Adding Multi-Modal Support to a Chatbot Without Rebuilding Backend
This case study shows how we integrated images, audio, and documents into a chatbot with Acontext. Unified session management and message storage reduced a 5–7 day build to just one day.

TL;DR
We added multi-modal support (images, audio, and documents) to a chatbot using Acontext, which simplified session management, message storage, and multi-format message conversion. What would have taken us 5-7 days to implement from scratch was reduced to 1 day with Acontext. In this post, we break down the process, from integrating Acontext for session management to enabling multi-modal capabilities, showing how this approach can save developers significant time and effort.

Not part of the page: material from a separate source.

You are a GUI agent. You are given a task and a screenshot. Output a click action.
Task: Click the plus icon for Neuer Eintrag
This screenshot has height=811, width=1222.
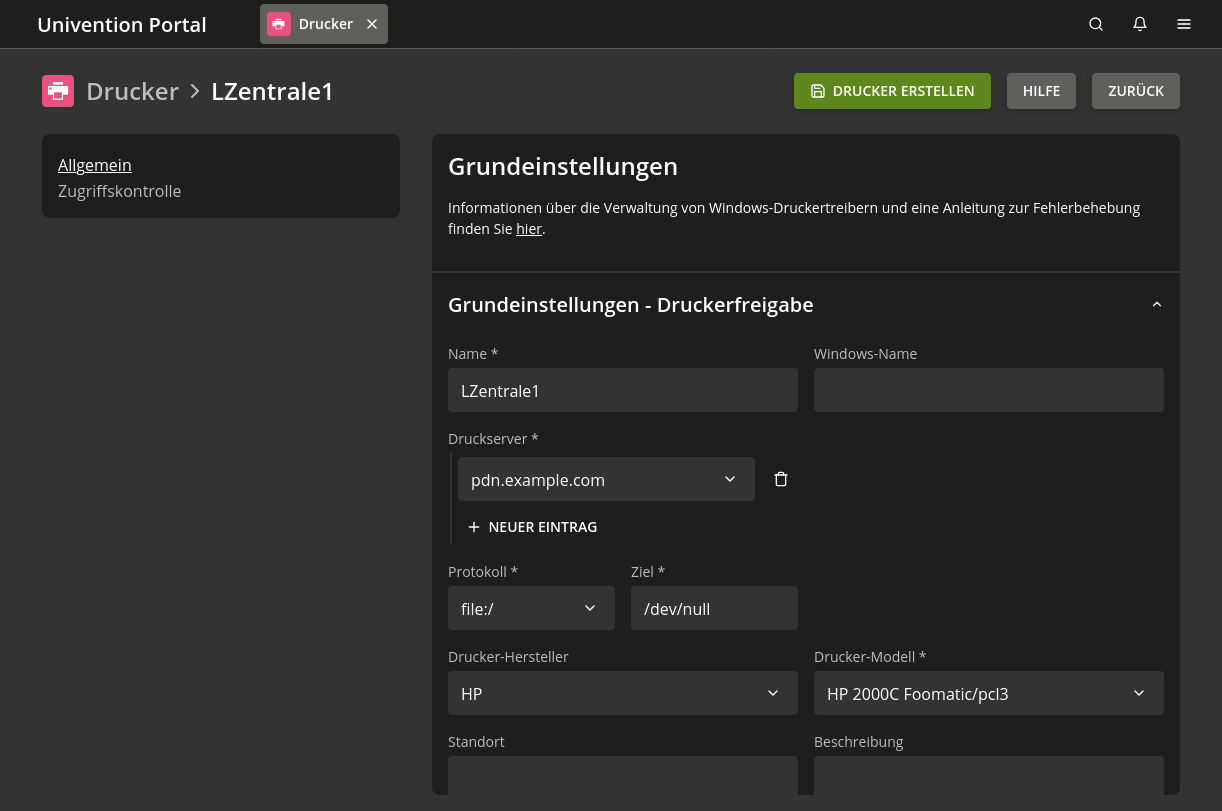[474, 527]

The Goal: Enabling Multi-Modal Support in a Chatbot
The objective was to add support for images, audio, and documents to the chatbot, while ensuring that the conversation history and user sessions were handled properly. These features not only enhance the chatbot's interaction capabilities but also demand a backend that can handle a variety of data types and provide seamless storage and retrieval.
Challenges We Faced:
- Message Format Conversion: Different LLM providers, such as OpenAI, Anthropic, and Gemini, use different message formats, which complicates integration.

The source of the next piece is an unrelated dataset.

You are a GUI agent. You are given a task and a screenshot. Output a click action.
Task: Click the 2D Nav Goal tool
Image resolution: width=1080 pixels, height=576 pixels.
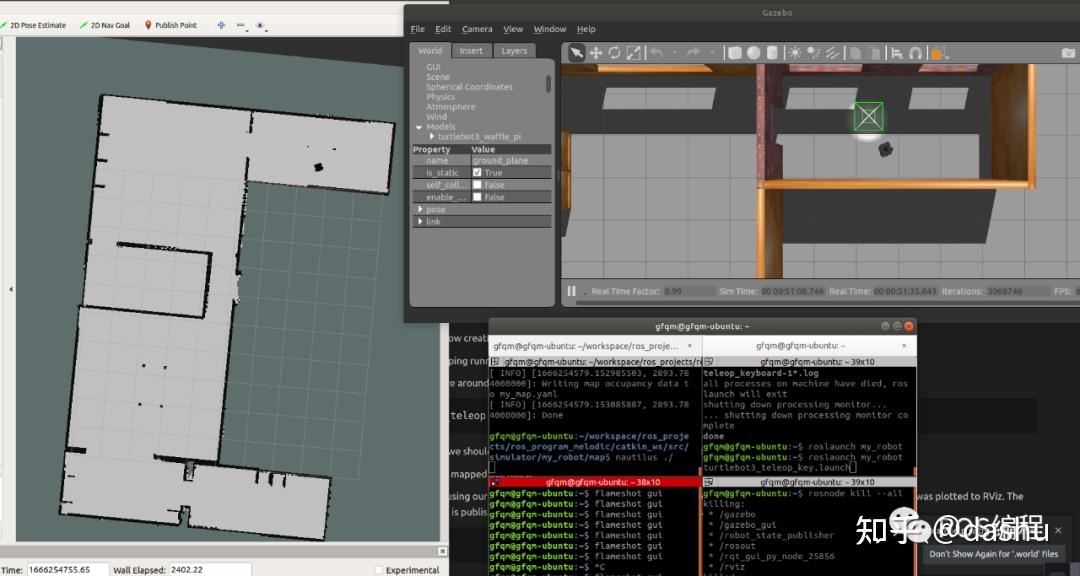tap(103, 25)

- Multi-Modal Handling: Managing images, audio, and documents across various platforms required writing custom handling code for each format.
- Session Management: Rolling our own session management meant dealing with databases, edge cases, and migrations.
- Token Management: Truncating conversation history to stay within token limits while preserving important context was a tricky problem to solve.
How Acontext Simplified the Process
Step 1: Setting Up Basic Session Management
The first task was to set up session management. Acontext made it easy by handling session storage automatically. Here’s what we did:
- Set up the Acontext client: We integrated the Acontext client into the project to manage message persistence and session creation.
- Replaced in-memory message handling: Instead of manually managing message history, we used Acontext sessions to automatically store and retrieve user messages.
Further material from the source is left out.